## 해결할 문제
아래 행 가운데 단어 "green"가 들어 있는 행을 모두 골라 그대로 옮겨 적으세요.

#####

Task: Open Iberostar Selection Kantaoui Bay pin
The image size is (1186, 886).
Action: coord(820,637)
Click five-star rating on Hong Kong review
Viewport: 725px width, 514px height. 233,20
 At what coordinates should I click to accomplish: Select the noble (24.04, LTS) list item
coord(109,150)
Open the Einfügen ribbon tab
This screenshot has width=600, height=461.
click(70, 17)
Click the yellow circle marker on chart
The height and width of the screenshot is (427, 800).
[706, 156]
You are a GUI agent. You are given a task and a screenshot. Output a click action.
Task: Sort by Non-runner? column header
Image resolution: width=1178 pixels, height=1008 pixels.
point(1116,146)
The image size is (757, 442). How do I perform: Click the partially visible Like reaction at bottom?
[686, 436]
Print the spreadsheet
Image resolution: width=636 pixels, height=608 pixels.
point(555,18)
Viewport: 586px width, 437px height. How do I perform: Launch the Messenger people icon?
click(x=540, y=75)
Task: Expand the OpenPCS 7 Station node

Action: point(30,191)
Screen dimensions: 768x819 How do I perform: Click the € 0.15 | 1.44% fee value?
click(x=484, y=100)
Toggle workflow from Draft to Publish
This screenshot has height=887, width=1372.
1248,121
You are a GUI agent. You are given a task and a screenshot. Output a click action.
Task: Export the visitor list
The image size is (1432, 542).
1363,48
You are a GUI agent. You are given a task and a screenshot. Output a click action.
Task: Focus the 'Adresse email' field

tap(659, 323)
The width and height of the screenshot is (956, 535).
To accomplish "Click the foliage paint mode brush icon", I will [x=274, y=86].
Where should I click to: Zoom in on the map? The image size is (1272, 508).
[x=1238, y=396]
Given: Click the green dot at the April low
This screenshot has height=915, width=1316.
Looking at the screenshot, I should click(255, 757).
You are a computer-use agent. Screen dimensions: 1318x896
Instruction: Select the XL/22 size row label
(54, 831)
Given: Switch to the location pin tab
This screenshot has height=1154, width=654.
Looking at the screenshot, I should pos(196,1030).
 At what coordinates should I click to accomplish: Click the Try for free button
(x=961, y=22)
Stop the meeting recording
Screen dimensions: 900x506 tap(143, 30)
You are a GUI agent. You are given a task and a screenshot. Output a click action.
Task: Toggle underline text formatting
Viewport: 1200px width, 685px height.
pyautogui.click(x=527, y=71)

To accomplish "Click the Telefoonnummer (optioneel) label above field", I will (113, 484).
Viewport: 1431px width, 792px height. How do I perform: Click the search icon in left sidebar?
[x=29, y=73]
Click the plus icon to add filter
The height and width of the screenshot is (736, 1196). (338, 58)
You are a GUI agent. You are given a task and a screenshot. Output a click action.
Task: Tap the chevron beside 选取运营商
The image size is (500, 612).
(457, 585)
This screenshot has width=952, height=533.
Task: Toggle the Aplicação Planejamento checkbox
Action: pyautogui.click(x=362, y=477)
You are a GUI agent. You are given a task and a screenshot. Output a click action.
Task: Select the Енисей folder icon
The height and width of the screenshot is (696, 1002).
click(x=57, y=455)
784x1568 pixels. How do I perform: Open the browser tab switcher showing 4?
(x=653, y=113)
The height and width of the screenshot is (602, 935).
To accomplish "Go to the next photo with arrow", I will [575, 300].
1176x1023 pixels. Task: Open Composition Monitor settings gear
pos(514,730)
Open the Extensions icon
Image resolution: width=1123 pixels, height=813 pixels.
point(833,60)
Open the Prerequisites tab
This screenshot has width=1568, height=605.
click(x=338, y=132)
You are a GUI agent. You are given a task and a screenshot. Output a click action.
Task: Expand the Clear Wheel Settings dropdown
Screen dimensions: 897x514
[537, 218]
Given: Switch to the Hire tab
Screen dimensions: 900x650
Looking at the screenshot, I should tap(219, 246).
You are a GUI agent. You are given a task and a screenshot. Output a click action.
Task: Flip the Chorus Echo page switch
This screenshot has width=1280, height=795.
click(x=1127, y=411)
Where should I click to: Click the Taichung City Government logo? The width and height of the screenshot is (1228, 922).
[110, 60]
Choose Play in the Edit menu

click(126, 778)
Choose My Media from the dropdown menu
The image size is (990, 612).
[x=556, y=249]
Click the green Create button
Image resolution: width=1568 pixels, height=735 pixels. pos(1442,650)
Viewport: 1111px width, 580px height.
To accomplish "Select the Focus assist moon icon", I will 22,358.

#####

## 작업 결과
Given: Click the green dot at the April low
Click the green Create button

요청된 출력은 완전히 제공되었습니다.